USA Today, Stars and Stripes editor David Mazzarella dead at 87



David Mazzarella, the editor credited with reshaping USA Today and Stars and Stripes, is dead at 87.

Both publications reported Monday that the Newark native died Thursday Mazzarella in Falls Church, Virginia, as a result of complication from a fall.

“Mazz” helped transform USA Today from a paper known for charts and graphs to a top-selling publication ready for the digital age when he was at the helm from 1994 to 1999.

“Great coverage became less the exception, more the expected,” USA Today’s former managing editor of news told the paper.

After leaving USA Today, Mazzarella served as Stars and Stripes’ editorial director and ombudsman from 2000 to 2009.
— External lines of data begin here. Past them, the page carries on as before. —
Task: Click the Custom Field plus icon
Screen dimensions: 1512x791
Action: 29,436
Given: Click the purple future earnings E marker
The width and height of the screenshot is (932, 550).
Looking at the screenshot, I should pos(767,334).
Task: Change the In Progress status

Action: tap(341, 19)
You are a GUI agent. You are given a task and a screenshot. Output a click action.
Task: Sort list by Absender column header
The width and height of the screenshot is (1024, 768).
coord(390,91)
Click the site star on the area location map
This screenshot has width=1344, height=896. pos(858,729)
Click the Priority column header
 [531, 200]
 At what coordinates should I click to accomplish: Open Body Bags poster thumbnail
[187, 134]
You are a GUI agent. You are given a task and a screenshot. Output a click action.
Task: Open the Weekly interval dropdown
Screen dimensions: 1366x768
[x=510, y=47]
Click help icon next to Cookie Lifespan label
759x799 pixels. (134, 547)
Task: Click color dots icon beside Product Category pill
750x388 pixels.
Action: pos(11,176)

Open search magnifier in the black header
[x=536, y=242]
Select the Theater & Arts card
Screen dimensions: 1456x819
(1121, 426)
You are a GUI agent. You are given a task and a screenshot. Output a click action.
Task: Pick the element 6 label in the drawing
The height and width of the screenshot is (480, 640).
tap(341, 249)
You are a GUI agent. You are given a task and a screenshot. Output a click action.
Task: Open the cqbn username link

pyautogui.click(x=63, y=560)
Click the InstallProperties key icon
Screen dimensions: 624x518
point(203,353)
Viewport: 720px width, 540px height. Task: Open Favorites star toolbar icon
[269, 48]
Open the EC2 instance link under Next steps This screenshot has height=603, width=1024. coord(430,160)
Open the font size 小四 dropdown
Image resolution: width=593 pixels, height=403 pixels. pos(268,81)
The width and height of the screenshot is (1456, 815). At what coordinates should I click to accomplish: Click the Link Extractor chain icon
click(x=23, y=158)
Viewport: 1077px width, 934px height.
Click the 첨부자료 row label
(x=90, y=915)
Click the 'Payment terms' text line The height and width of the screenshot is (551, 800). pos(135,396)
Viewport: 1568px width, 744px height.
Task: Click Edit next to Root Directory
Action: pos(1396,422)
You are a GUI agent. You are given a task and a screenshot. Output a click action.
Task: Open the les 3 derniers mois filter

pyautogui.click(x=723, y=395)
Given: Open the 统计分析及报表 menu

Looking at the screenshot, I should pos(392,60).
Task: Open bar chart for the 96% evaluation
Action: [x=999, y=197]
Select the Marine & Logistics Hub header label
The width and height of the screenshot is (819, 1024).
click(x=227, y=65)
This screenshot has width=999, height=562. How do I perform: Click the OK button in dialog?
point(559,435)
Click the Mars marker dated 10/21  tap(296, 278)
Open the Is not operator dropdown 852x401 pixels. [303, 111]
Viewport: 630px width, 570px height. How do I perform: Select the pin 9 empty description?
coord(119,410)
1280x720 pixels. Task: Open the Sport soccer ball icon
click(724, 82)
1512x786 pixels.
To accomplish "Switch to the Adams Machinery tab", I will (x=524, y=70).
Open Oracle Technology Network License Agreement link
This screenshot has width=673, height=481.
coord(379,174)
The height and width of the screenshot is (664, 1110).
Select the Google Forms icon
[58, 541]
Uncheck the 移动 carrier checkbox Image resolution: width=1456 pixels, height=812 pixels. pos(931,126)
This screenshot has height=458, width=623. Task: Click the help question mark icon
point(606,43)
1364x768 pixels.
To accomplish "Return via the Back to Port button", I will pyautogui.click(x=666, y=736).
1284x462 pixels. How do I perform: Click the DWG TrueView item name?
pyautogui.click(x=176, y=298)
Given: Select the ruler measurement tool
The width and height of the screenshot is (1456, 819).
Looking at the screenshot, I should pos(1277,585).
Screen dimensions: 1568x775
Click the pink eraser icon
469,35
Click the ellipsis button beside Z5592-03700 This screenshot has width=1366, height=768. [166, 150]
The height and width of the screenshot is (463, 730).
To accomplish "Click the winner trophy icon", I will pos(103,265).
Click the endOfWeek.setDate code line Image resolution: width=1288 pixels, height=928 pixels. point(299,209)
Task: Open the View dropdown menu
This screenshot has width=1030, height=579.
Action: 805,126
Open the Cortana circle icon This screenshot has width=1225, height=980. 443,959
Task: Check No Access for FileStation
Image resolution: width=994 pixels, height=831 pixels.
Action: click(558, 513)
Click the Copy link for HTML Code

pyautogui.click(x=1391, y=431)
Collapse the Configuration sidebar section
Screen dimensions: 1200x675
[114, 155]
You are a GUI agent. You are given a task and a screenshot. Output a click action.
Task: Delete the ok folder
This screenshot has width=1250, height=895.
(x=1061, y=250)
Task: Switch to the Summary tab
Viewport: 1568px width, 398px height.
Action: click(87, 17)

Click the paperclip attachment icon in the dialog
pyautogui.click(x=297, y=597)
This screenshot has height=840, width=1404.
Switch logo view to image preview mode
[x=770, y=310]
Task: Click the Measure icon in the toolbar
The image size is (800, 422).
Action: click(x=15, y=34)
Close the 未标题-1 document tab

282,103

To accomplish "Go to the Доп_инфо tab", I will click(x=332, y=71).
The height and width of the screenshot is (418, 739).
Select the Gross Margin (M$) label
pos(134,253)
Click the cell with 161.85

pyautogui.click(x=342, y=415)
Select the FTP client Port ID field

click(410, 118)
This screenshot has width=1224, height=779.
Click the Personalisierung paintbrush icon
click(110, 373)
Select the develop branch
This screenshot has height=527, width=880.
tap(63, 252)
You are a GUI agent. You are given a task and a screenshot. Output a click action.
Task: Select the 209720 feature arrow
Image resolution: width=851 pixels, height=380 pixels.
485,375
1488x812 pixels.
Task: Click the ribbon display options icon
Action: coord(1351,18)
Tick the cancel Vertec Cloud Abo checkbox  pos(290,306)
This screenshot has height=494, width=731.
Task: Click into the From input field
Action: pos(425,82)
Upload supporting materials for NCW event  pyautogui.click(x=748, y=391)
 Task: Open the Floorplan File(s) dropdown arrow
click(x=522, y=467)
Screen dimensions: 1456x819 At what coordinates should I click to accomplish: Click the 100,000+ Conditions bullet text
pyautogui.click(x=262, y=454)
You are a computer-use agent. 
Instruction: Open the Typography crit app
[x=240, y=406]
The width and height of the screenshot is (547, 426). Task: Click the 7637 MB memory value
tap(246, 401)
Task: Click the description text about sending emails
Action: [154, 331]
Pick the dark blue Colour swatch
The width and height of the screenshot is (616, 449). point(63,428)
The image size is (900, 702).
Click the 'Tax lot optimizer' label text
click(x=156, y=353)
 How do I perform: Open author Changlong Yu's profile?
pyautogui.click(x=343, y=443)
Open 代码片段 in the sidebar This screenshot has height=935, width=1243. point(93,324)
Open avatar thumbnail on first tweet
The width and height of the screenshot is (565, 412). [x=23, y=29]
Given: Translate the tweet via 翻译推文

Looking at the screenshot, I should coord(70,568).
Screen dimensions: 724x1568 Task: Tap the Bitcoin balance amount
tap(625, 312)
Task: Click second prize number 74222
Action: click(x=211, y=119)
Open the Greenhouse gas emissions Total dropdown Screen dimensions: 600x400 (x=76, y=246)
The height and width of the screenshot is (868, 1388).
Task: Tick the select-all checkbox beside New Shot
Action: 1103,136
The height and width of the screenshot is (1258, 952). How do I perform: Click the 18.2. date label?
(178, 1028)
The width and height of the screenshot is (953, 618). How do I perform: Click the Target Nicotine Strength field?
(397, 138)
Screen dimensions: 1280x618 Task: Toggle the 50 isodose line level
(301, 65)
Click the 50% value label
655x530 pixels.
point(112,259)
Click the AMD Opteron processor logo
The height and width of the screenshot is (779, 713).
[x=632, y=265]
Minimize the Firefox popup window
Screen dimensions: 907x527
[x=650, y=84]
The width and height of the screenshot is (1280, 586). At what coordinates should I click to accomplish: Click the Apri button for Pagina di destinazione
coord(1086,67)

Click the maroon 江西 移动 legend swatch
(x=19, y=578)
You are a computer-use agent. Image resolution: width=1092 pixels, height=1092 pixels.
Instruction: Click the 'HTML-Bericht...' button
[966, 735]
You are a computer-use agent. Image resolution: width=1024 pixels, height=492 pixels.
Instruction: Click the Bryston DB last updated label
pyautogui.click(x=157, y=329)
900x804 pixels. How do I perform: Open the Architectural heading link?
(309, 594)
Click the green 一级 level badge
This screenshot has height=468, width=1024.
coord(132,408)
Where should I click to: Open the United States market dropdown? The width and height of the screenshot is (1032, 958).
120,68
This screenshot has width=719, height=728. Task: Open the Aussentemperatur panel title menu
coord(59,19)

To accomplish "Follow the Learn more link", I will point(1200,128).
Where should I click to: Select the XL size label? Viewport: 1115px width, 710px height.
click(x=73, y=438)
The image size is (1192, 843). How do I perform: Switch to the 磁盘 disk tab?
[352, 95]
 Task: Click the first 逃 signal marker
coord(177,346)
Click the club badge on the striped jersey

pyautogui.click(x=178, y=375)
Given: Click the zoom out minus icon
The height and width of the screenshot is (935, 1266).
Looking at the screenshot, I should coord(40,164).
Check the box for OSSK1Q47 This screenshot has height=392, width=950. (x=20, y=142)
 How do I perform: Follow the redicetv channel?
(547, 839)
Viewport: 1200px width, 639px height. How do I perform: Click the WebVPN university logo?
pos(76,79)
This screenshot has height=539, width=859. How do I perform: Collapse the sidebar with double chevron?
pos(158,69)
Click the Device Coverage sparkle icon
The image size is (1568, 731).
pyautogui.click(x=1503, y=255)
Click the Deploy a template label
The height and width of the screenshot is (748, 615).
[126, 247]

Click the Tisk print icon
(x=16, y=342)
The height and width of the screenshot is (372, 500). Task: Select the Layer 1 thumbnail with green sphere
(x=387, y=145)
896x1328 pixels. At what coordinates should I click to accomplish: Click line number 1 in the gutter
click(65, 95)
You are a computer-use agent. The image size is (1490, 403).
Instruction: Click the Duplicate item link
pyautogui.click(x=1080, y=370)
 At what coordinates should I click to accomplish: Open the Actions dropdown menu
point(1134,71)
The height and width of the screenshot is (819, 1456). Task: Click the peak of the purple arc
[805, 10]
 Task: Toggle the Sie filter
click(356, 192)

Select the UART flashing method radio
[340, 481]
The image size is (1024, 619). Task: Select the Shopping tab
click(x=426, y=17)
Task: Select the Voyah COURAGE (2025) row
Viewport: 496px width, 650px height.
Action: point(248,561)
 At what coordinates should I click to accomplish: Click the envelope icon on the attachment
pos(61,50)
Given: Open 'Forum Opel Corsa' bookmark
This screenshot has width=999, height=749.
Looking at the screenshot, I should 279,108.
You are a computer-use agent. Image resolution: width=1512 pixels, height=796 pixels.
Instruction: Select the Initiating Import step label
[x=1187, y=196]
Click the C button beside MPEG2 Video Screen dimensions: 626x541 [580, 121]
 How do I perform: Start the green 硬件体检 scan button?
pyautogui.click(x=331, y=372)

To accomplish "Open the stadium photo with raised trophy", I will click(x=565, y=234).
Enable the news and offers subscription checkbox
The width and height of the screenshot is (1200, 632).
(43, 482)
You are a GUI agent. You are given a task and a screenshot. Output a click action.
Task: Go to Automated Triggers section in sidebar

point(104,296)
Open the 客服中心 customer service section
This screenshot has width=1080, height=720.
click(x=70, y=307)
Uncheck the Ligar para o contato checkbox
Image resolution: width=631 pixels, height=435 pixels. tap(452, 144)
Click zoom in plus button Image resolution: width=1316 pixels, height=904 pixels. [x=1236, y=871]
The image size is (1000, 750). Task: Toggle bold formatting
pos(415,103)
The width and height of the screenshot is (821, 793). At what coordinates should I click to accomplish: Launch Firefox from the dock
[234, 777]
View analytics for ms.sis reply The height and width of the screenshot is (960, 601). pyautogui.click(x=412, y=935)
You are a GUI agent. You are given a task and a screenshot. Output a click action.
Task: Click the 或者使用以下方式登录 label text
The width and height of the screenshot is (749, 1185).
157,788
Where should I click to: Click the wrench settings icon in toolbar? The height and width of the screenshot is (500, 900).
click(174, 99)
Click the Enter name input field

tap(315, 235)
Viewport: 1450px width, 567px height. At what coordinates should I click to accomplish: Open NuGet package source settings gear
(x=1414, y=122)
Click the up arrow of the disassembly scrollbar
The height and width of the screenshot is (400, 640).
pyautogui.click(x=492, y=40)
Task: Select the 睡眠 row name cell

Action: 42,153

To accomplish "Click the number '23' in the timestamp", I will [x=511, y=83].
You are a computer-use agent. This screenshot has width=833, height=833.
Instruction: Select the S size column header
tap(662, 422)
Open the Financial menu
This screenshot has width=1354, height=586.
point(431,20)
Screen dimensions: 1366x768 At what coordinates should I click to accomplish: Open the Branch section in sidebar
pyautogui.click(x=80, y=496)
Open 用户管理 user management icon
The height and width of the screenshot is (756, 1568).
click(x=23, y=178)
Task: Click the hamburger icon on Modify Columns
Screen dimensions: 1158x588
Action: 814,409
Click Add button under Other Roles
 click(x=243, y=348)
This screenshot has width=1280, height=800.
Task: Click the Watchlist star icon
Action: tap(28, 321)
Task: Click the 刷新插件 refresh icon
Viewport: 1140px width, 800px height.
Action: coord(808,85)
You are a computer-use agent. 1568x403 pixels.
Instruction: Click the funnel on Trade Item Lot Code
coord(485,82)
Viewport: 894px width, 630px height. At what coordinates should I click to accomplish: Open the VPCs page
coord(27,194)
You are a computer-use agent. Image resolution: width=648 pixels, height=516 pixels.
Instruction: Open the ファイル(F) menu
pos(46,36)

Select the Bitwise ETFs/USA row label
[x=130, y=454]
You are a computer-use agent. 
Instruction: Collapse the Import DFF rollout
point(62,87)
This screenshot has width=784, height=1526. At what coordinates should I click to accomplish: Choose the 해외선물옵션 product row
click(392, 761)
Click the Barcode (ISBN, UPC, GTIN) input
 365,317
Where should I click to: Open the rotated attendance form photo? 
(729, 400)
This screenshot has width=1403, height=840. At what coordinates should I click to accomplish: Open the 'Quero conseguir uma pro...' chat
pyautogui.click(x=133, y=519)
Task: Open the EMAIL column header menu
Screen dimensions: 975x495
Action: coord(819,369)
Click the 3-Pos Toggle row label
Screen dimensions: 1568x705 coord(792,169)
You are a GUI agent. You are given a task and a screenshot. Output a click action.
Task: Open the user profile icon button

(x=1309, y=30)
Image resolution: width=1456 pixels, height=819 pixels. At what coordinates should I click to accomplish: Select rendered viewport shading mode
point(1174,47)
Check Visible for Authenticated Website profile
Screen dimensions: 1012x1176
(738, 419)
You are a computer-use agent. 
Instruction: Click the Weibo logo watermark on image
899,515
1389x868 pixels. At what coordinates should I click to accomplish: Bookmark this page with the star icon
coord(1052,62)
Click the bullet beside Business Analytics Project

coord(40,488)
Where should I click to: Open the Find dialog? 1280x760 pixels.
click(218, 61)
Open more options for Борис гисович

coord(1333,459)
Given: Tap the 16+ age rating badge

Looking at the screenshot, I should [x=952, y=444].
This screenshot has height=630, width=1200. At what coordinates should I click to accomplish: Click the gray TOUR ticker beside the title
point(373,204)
Publisher Max Lederer called his commitment to that storied military publication “profound” in a Monday statement.

Lederer credited Mazzarella for stabilizing Stars and Stripes by championing “foundational principles” of sound journalism as the U.S. engaged in conflicts in Iraq and Afghanistan.

Mazzarella graduated from Rutgers University, where he served as the editor-in-chief for school paper The Targum. He also worked for Cape May Weekly before taking a job with The Associated Press in Newark in 1962.

Mazzarella reportedly earned $84 weekly and worked his way up to night editor before being transferred to work for the AP in New York. Some of his 45 years in journalism were spent overseas including his tenure as war correspondent.

According to his obituary, Mazzarella’s parents emigrated to the United States from Italy in the early 1920s and worked in the garment business.

His dad was a tailor for Howard Clothes in Brooklyn.

His mother, who lived to be 107 years old, worked as a seamstress in Newark. Mazzarella wrote a book about her in 2012 called “Always Eat the Hard Crust of the Bread.”

It was inspired by a word of advice she often shared.

An Aug. 2 service for him will be held in Washington D.C. He’s survived by his wife and three daughters.